Blicke auf die Gegenwart: Pragmatismus einpacken und so wenig in die Arbeit mit und am jungen Menschen investieren, wie ich vermag? Nur noch über die CoVid-Krise meckern, statt die Missstände anzuprangern, die die CoVid-Krise nur noch sichtbarer gemacht hat? Sich selbst und den Kolleg:innen in der Pause erzählen, wie gut früher alles war und wie schlimm es heute ist? Auch ein dreifaches Nein.

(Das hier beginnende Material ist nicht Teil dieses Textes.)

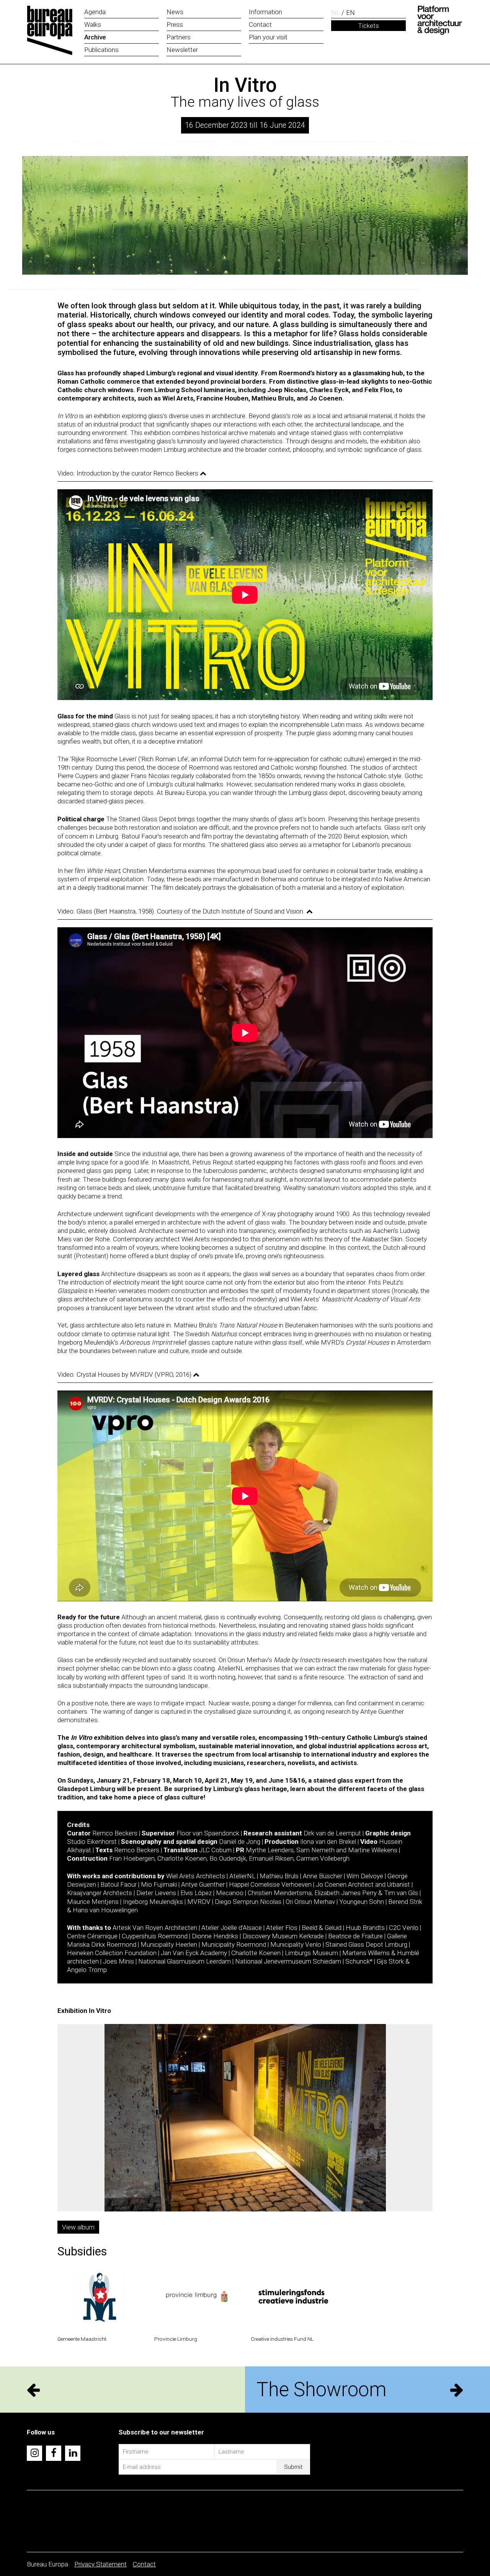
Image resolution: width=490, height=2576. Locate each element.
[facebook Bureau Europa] (53, 2453)
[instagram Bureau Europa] (34, 2453)
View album (78, 2227)
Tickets (368, 25)
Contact (144, 2564)
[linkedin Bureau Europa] (72, 2453)
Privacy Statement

Resultat für meine höchsteigene Normalität. Ich trage FFP2Maske auch an den Tagen, an denen ich acht Stunden durchgängig unterrichte, obwohl mir dann die Ohren schmerzen. Und im Supermarkt trage ich danach dann auch eine FFP2Maske, obwohl man dafür schon mal einen verständnislosen Blick erntet. Ich schalte die Lüftungsgeräte auf den sinnvollsten Modus ein, auch wenn diese ab und an laute Geräusche machen. Ich öffne sooft es geht Türen und Fenster um zu lüften, auch wenn das nicht allen Anwesenden gefällt. Ich halte Abstand zu anderen Menschen, in Schule, beim Einkauf, im Alltag, auch wenn Mitmenschen das als willkommene Lücke betrachten, in die sie treten. Ich teste mich oft, um es zeitig festzustellen, falls ich ein Risiko für andere bin, auch wenn das Müll und Kosten verursacht. Vieles davon muss ich nicht mehr, darf ich aber immerhin noch. Ich möchte nämlich gerne meine höchstpersönliche, eigene, liebgewonnene Normalität anno 2019 wiederhaben.